An aspect of his model which I do not understand is why it has to be Indo-Aryan, instead of Indo-Iranian. The South Asian population which the Dagestani component is modal, the Pathans, are Iranian, not Indo-Aryan. Additionally, this model seems to not speak in detail to the existence of the Dagestani element among Europeans. Here is a sorting of European populations (with Iranians included) by the Dagestani component:

Population Dagestan
Urkarah 93
Lezgins 47.9
Stalskoe 38.7
Adygei 16.4
Orcadian (Orkney) 12.6
Georgians 12.4
White_Utahns 11.2
Iranian 10.9
Scandinavian_D 10.2
Armenian_D 9.9
German_D 9.1
Turks 8.8
Armenians 8.4
French 7.9
Hungarians 7.5
Russian_D 6.3
Spanish_D 4.6
North_Italian 4.5
Spaniards 4.4
Romanian 4.1
Finnish_D 4.1
Russian 4
Greek_D 3.8
Portuguese_D 3.6
Tuscan 3.5
Tuscans 3.4
Lithuanians 2.9
S_Italian_Sicilian_D 2.8
Belorussian 2.5
Cypriots 2
Sardinian 1.5
French_Basque 0.7

There is here a strange pattern of rapid drop off from the Caucasus, and a bounce back very far away, on the margins of Germanic Northwestern Europe. This to me indicates some sort of leapfrog dynamic. A well known illustration of this would be the Ugric languages. The existence of Hungarian on what was Roman Pannonia is a function of the mobility and power of Magyar horseman, and their cultural domination over the Romance and Slavic speaking peasantry (their genetic impact seems to have been slight). No one believes that Germanic languages are closely related to Indo-Aryan (rather, if there is structure in Indo-European beyond Indo-Iranian, Celtic, etc., it would place the Indo-Iranian languages with Slavic). So what’s going on? I think perhaps the Dagestani component is part a reflection of the common Indo-European origin in that region. For whatever reason that signal is diminished in much of the rest of Europe. Perhaps Southern Europe was much more densely populated when the Indo-Europeans arrived. Additionally, it seems highly likely that in places like Sardinia, much of Spain, and Cyprus, Indo-European speech came through cultural diffusion (elite emulation) and not population movement. Or perhaps we’re seeing the vague shadows of population admixtures on the Pontic steppe, where distinct Germanic and Indo-Iranian confederations admixed with a common North Caucasian substrate.

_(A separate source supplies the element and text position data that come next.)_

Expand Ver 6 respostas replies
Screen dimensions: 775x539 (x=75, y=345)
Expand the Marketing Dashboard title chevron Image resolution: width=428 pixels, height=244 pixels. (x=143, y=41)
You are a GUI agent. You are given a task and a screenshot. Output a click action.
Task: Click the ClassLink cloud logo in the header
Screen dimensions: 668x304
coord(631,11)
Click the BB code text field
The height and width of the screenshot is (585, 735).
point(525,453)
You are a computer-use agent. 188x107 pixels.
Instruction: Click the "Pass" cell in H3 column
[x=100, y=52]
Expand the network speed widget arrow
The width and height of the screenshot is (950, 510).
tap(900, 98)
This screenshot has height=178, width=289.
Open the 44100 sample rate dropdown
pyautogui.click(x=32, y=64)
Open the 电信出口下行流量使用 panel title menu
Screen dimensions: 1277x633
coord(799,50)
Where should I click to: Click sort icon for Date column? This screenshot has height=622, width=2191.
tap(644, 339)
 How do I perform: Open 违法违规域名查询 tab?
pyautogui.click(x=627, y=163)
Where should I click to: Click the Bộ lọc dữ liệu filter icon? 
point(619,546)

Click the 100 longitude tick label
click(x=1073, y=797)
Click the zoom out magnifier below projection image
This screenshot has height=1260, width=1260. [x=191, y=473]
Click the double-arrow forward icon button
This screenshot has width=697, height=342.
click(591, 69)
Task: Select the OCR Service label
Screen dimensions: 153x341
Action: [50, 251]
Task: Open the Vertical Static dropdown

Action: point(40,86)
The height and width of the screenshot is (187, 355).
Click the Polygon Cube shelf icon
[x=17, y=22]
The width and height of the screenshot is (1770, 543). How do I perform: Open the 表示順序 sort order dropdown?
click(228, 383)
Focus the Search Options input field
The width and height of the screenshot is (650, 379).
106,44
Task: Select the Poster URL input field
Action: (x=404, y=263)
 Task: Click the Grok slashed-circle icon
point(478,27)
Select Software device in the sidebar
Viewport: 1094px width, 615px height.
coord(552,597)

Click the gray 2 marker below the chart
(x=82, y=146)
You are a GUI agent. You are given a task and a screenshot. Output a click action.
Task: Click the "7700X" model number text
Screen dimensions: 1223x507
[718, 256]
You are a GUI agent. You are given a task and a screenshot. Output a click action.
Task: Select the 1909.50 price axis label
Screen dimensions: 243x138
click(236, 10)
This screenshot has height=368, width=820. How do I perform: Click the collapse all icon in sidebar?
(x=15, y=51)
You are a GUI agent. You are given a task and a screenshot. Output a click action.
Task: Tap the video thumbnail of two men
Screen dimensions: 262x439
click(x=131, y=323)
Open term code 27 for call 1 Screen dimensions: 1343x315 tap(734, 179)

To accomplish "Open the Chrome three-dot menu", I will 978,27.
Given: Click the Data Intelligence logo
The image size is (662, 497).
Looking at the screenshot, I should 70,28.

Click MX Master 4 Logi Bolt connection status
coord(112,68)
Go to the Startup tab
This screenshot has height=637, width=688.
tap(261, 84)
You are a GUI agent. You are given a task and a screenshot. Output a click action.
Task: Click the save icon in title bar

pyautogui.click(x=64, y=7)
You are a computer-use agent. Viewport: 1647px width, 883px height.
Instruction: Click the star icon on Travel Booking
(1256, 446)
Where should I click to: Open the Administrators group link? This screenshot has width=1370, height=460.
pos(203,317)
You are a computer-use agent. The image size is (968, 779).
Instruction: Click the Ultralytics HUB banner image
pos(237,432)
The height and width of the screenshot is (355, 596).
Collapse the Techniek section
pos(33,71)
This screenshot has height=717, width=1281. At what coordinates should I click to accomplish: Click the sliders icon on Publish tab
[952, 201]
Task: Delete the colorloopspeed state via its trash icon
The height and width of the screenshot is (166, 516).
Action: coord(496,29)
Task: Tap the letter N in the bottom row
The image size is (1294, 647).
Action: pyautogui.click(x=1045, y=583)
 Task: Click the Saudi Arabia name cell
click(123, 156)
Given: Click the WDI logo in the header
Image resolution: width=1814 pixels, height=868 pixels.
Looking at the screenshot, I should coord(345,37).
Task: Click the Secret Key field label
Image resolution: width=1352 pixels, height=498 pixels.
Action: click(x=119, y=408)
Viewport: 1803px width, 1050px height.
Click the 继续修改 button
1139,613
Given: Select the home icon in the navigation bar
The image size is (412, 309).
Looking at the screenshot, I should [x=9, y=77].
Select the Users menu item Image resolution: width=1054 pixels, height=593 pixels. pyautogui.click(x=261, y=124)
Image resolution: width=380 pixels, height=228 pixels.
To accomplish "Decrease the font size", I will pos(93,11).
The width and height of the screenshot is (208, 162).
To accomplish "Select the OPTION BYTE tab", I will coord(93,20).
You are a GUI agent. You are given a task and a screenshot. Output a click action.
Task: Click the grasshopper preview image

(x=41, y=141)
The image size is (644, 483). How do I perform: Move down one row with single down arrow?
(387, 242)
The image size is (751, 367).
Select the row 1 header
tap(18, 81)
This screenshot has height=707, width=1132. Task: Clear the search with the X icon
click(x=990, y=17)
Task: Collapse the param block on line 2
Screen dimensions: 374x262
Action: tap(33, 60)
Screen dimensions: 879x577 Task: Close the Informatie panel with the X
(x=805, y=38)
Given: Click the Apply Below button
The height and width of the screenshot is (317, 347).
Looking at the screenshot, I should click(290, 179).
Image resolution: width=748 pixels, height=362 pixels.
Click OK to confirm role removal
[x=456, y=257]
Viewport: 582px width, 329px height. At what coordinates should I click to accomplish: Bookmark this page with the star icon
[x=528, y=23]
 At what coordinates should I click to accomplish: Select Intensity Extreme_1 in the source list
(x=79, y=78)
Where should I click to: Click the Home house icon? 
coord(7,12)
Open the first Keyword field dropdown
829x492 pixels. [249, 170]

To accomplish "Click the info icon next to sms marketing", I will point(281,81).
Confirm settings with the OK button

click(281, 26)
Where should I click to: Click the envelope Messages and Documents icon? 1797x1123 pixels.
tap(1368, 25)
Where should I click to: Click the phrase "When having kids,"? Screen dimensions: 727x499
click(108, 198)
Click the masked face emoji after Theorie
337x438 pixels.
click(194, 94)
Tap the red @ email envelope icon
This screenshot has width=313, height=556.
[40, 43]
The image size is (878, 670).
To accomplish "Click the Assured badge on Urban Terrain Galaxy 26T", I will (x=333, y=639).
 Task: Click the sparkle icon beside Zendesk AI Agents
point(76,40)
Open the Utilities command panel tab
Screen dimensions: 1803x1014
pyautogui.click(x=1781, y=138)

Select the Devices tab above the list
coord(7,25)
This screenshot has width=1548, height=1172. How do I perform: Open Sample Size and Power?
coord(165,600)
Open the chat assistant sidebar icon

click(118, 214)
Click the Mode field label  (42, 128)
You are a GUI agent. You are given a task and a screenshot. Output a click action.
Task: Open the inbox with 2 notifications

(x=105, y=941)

Going back to India, let’s revisit the model of a two-way admixture between “Ancestral North Indians,” who were genetically similar to Europeans and West Asians, and “Ancestral South Indians,” who were closer to, but not very close to, East Eurasians. The ANI & ASI. The ASI were probably one of the ancient populations along the fringe of southern Eurasia, all of whom have been submerged by demographic movements from other parts of Eurasia over the past 10,000 years, excepting a few groups such as the Andaman Islanders and some Southeast Asian tribes. The model was admittedly a simplification. But taking that model as a given, and accepting that the Dagestani element is in indeed Indo-Aryan, we can infer that the ANI were not Indo-European. It is notable that the South Indian Brahmins have elevated fractions of both the Brahui and Burusho modal components. This is probably indicative of admixture of the Indo-Aryan element in the Indus Valley, prior to their expansion to other parts of India. I assume one of the languages spoken was Dravidian, though if ancient Mesopotamia was linguistically polyglot at the dawn of history I would not be surprised if the much more geographically Indus Valley civilization was as well.

Aishwarya Rai

The irony is that today when someone refers to a “Dravidian” physical type, they’re not talking about someone who looks like a Pakistani. They’re talking about someone who looks South Indian, where most Dravidian languages are spoken. But combining the inference from Dienekes’ model and the previous two-way admixture model, you reach the conclusion that lighter skin and more West Asian features among South Asians may be more due to Dravidian-speaking ancestors in the Indus Valley, not Indo-Aryans! It goes to show the wisdom of differentiating linguistic classes from biological ones when discussing historical population genetics. Unfortunately wisdom most of us interested in these topics do not show, alas.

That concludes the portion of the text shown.